WORK TASK —
Give every line below again, exactly.

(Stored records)
::::::::
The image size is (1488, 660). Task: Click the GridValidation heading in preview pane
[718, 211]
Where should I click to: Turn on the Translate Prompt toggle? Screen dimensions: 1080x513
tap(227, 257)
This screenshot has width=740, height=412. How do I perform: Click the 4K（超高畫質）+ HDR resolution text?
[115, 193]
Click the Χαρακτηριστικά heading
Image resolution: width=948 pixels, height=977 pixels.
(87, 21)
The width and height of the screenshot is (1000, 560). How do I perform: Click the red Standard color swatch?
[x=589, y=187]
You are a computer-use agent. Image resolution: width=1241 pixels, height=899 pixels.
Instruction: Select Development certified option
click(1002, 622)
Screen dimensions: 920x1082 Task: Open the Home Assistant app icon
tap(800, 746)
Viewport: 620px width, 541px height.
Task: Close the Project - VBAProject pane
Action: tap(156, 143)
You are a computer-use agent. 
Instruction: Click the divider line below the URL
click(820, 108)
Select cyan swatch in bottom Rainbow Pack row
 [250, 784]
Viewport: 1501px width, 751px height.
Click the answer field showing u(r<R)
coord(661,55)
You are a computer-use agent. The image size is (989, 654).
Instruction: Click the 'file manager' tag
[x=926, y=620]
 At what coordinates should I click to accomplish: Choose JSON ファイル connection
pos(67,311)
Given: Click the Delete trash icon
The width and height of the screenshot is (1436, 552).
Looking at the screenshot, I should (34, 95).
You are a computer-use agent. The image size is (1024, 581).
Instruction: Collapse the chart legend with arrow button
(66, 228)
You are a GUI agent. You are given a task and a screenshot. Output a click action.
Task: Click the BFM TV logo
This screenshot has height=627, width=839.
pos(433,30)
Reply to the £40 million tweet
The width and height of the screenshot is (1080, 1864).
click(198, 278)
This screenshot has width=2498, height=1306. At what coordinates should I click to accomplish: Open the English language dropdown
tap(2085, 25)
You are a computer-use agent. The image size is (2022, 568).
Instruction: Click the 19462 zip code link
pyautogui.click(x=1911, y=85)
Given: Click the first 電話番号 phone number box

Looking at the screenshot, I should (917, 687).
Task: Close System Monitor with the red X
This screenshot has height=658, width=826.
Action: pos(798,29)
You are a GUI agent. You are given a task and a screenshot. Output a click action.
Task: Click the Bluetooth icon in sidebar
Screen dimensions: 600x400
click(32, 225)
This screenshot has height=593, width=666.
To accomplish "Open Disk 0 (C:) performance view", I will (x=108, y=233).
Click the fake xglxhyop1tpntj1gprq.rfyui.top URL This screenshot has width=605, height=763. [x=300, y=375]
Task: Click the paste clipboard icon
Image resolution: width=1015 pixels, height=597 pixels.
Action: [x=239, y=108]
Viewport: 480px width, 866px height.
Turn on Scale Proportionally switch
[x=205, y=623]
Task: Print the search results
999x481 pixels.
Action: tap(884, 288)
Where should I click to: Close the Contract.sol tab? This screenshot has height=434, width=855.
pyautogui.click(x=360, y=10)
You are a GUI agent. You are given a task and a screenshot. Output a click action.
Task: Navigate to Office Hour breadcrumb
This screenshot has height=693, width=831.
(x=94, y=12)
::::::::
WRITTEN SOLUTION —
The image size is (1488, 660). Task: Click the GridValidation heading in preview pane
[718, 211]
Where should I click to: Turn on the Translate Prompt toggle? Screen dimensions: 1080x513
tap(227, 257)
This screenshot has width=740, height=412. How do I perform: Click the 4K（超高畫質）+ HDR resolution text?
[115, 193]
Click the Χαρακτηριστικά heading
Image resolution: width=948 pixels, height=977 pixels.
(87, 21)
The width and height of the screenshot is (1000, 560). How do I perform: Click the red Standard color swatch?
[x=589, y=187]
You are a computer-use agent. Image resolution: width=1241 pixels, height=899 pixels.
Instruction: Select Development certified option
click(1002, 622)
Screen dimensions: 920x1082 Task: Open the Home Assistant app icon
tap(800, 746)
Viewport: 620px width, 541px height.
Task: Close the Project - VBAProject pane
Action: tap(156, 143)
You are a computer-use agent. 
Instruction: Click the divider line below the URL
click(820, 108)
Select cyan swatch in bottom Rainbow Pack row
 [250, 784]
Viewport: 1501px width, 751px height.
Click the answer field showing u(r<R)
coord(661,55)
You are a computer-use agent. The image size is (989, 654).
Instruction: Click the 'file manager' tag
[x=926, y=620]
 At what coordinates should I click to accomplish: Choose JSON ファイル connection
pos(67,311)
Given: Click the Delete trash icon
The width and height of the screenshot is (1436, 552).
Looking at the screenshot, I should (34, 95).
You are a computer-use agent. The image size is (1024, 581).
Instruction: Collapse the chart legend with arrow button
(66, 228)
You are a GUI agent. You are given a task and a screenshot. Output a click action.
Task: Click the BFM TV logo
This screenshot has height=627, width=839.
pos(433,30)
Reply to the £40 million tweet
The width and height of the screenshot is (1080, 1864).
click(198, 278)
This screenshot has width=2498, height=1306. At what coordinates should I click to accomplish: Open the English language dropdown
tap(2085, 25)
You are a computer-use agent. The image size is (2022, 568).
Instruction: Click the 19462 zip code link
pyautogui.click(x=1911, y=85)
Given: Click the first 電話番号 phone number box

Looking at the screenshot, I should (917, 687).
Task: Close System Monitor with the red X
This screenshot has height=658, width=826.
Action: pos(798,29)
You are a GUI agent. You are given a task and a screenshot. Output a click action.
Task: Click the Bluetooth icon in sidebar
Screen dimensions: 600x400
click(32, 225)
This screenshot has height=593, width=666.
To accomplish "Open Disk 0 (C:) performance view", I will (x=108, y=233).
Click the fake xglxhyop1tpntj1gprq.rfyui.top URL This screenshot has width=605, height=763. [x=300, y=375]
Task: Click the paste clipboard icon
Image resolution: width=1015 pixels, height=597 pixels.
Action: [x=239, y=108]
Viewport: 480px width, 866px height.
Turn on Scale Proportionally switch
[x=205, y=623]
Task: Print the search results
999x481 pixels.
Action: tap(884, 288)
Where should I click to: Close the Contract.sol tab? This screenshot has height=434, width=855.
pyautogui.click(x=360, y=10)
You are a GUI agent. You are given a task and a screenshot. Output a click action.
Task: Navigate to Office Hour breadcrumb
This screenshot has height=693, width=831.
(x=94, y=12)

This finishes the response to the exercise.